→ Short task: Please convert the data below into a JSON list of strings, one string per line, leaving out any blank lines.

(Entries on finding words and elements)
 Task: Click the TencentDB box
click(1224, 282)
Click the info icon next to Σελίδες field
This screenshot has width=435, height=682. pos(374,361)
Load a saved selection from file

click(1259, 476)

→ Result of this task:
[
  " Task: Click the TencentDB box",
  "click(1224, 282)",
  "Click the info icon next to Σελίδες field",
  "This screenshot has width=435, height=682. pos(374,361)",
  "Load a saved selection from file",
  "click(1259, 476)"
]